With a concerted movement, the little party of “young people” now advanced to the tea-table. Martha set about filling cups and handing sandwiches and cake. With the munching every one began to unbend.
A rather tall girl with dark curls who looked even more serious than the others seated herself beside Rose.
“I am Deborah, the Rector’s eldest daughter,” she said quietly. “Perhaps you have never been in the house of a Rector before? It is a great pity that my honoured father is absent or you might be permitted to go in and curtsey to him. Peter ...” this somewhat sharply, addressing a slender lad in a blue coat with waistcoat and trousers of nankeen, who had pulled Ruth’s curls and was smiling mischievously as she looked from one side to the other, trying to catch her tormentor in the act.
“Deborah,” he returned, mincingly.
“Leave off your teasing ways,” she said, shaking her head. “He is a bad, wild boy, Ruth, if he is my own brother.”
“I don’t mind,” asserted Ruth, and she fixed a daring eye upon him. “Come near enough and I’ll pull your curls ... since you have them!”

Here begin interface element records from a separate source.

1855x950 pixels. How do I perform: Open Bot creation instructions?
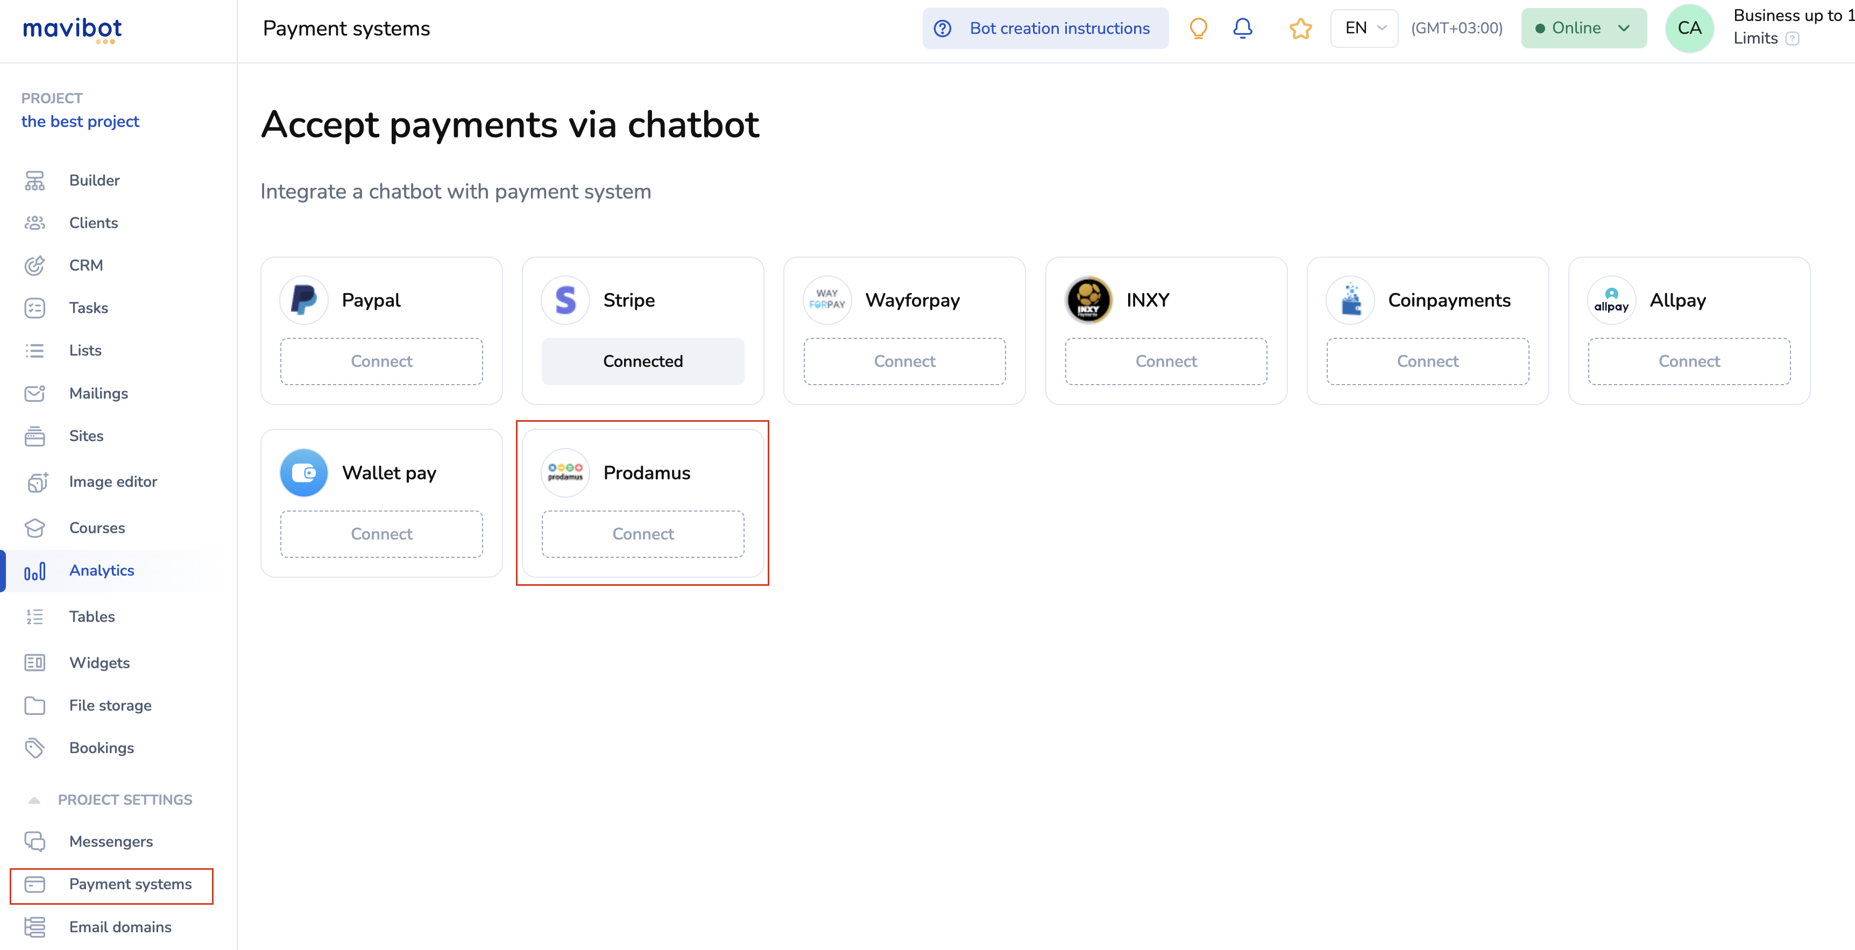[1045, 28]
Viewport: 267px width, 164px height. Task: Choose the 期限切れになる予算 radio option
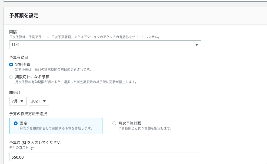click(x=11, y=77)
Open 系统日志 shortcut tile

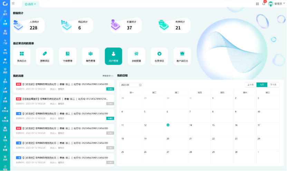pos(21,56)
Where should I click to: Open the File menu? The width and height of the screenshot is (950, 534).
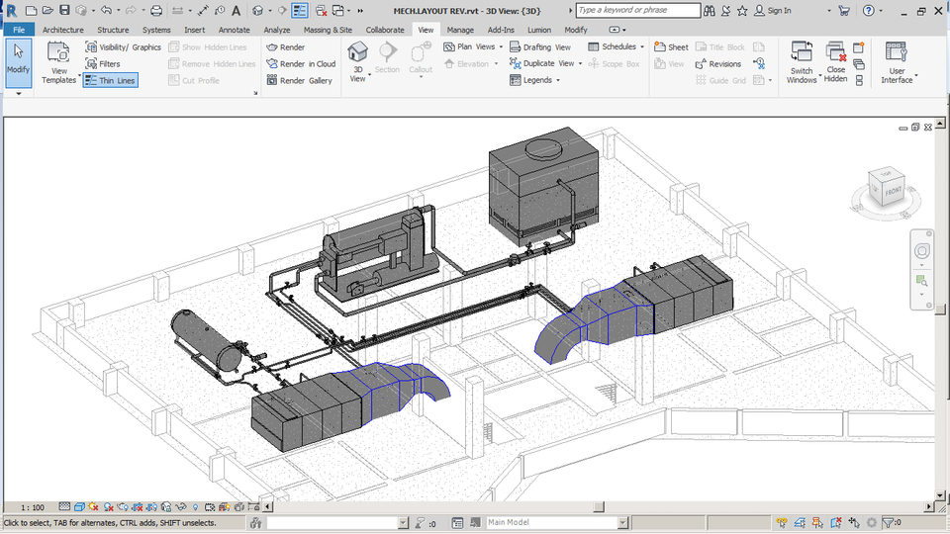tap(19, 30)
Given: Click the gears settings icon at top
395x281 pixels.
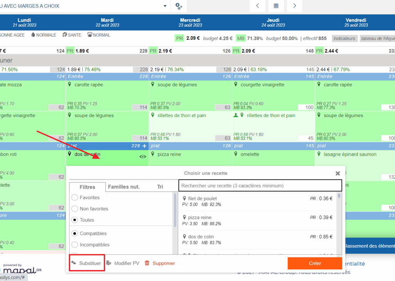Looking at the screenshot, I should click(179, 6).
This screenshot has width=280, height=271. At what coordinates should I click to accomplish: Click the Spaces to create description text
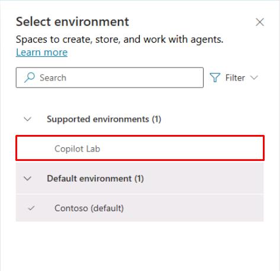tap(120, 40)
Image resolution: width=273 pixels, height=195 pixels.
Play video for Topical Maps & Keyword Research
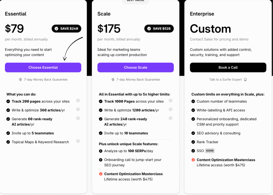[78, 141]
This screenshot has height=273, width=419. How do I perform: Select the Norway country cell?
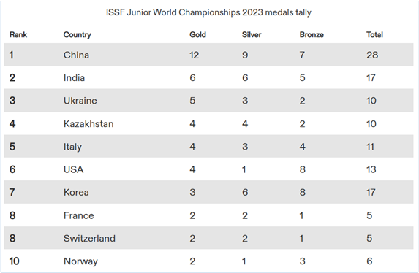pyautogui.click(x=80, y=261)
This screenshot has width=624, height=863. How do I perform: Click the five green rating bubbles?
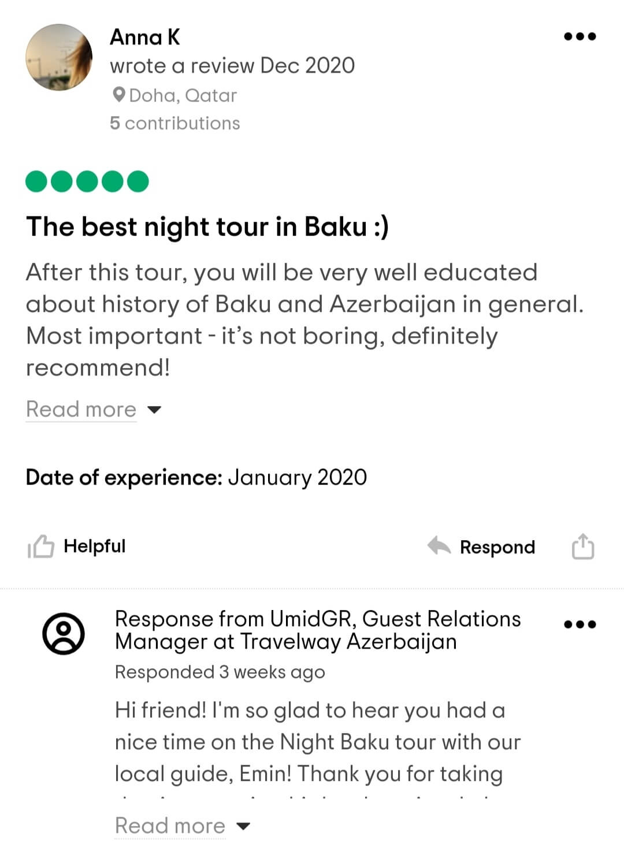point(87,181)
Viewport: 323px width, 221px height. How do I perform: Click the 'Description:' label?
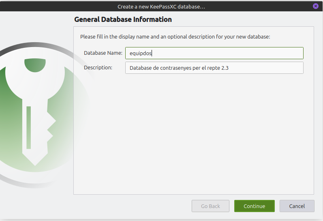click(x=98, y=68)
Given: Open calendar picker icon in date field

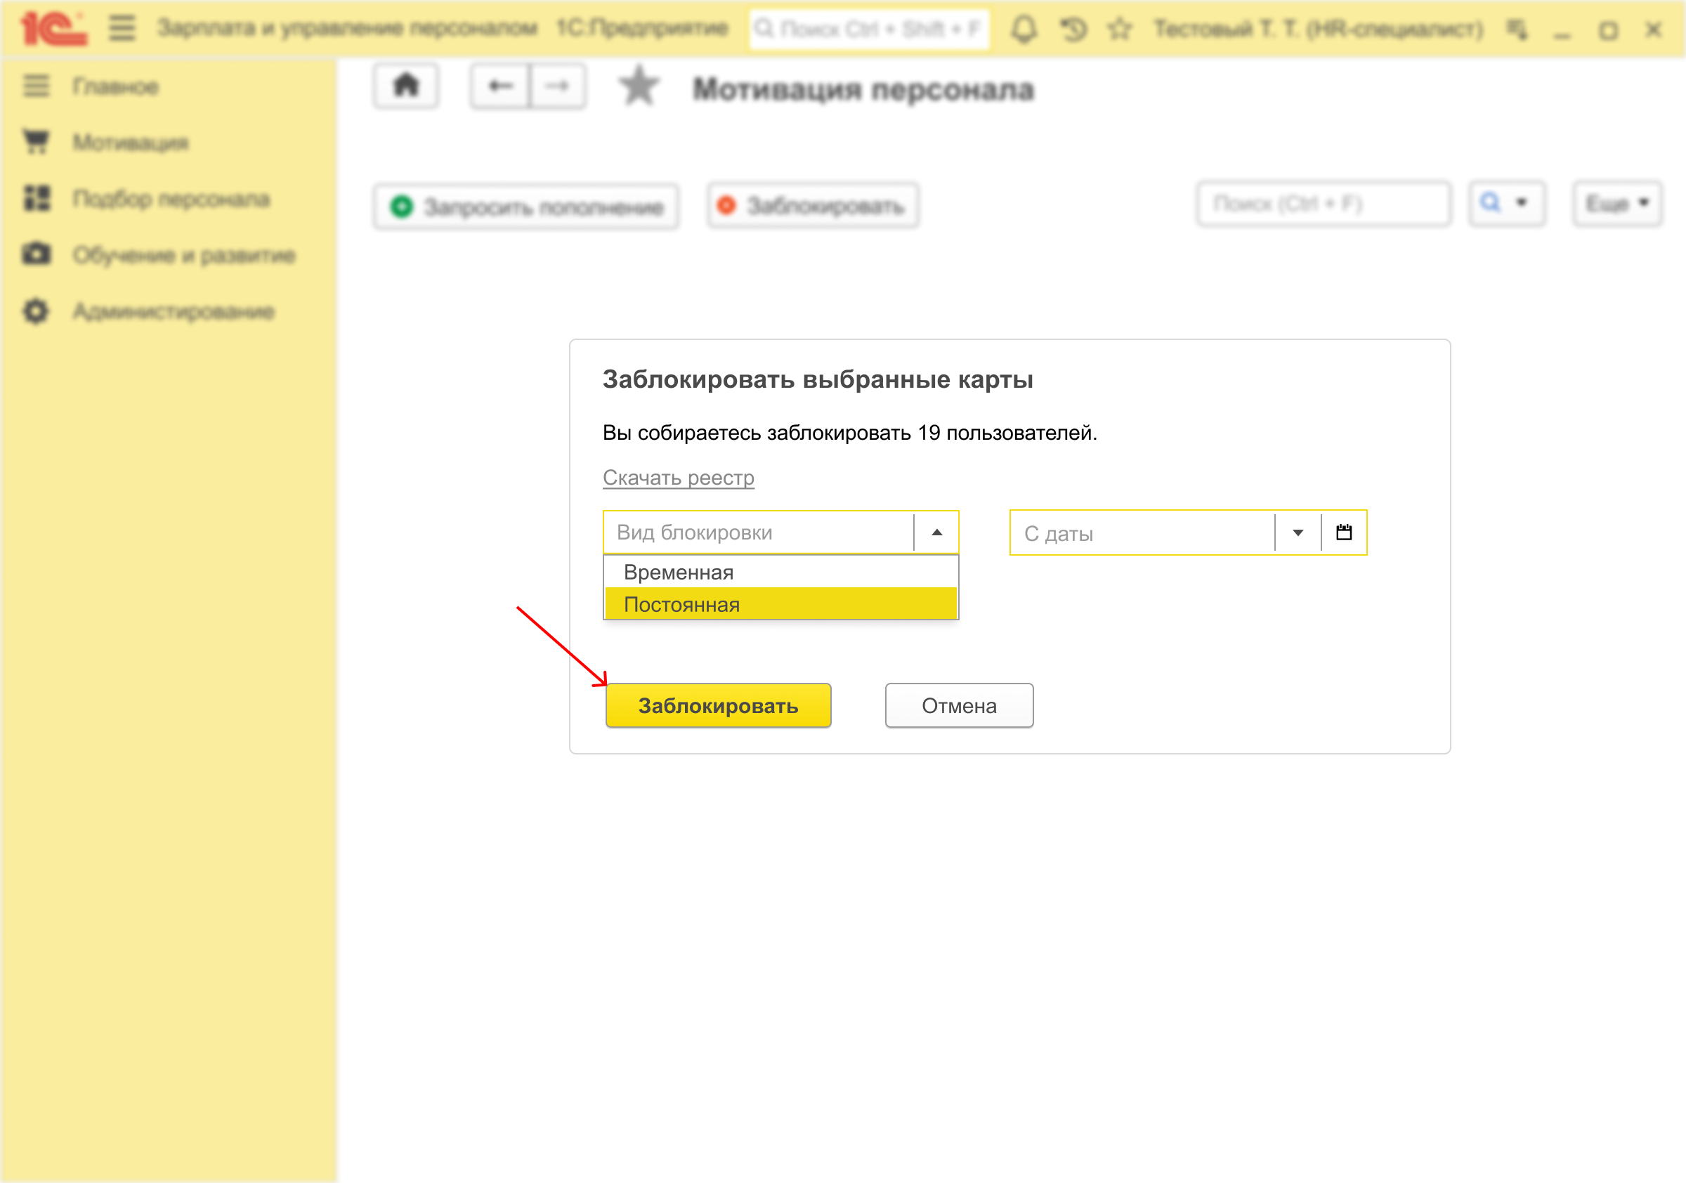Looking at the screenshot, I should 1343,532.
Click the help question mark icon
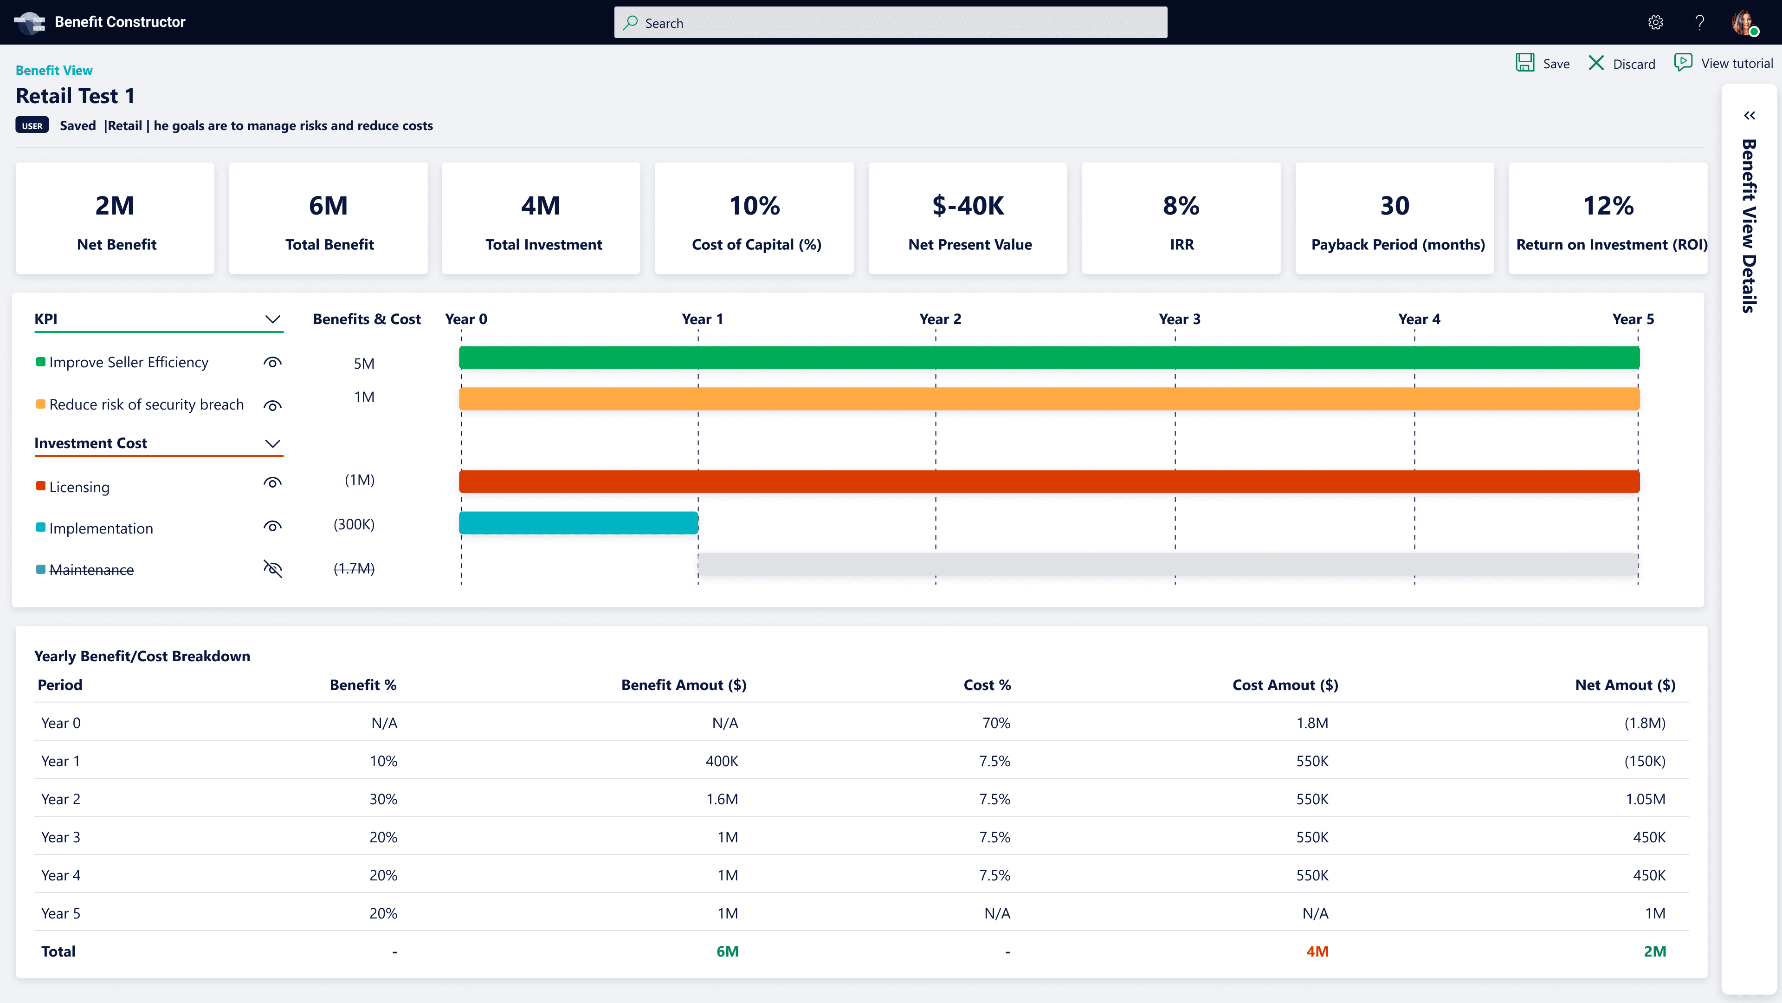 [1700, 22]
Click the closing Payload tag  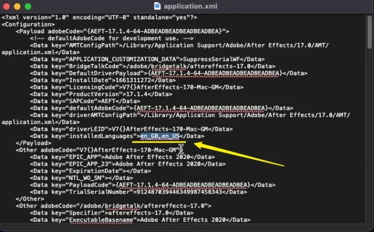coord(31,143)
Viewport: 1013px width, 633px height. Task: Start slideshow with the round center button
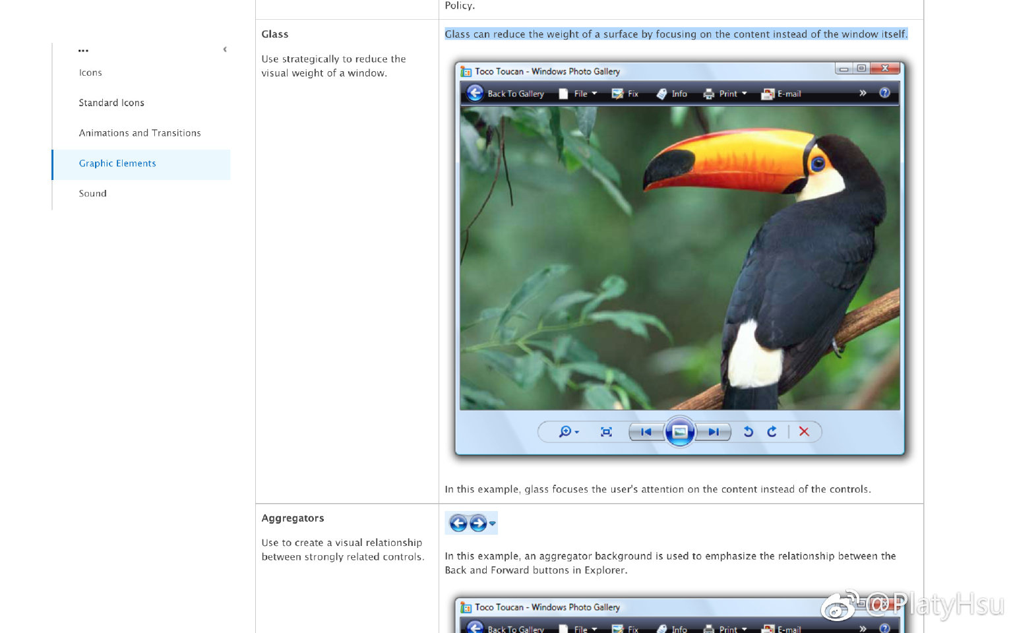(679, 432)
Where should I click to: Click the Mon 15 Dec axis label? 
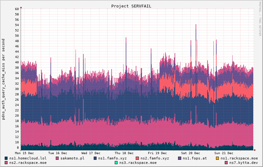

He laughed, and took a seat beside her. Deborah turned back to Rose, who was looking curiously around at the circle of proper little maidens who were eating and drinking so very, very nicely, and seeming so exceedingly staid and grown-up.
“Don’t you ever make a noise?” she asked Deborah.
“Why should we make a noise?” Deborah’s face expressed genuine amazement.
Rose sighed. She began to feel an irresistible impulse to leap up and give one good yell—Red Indian yell, she muttered to herself.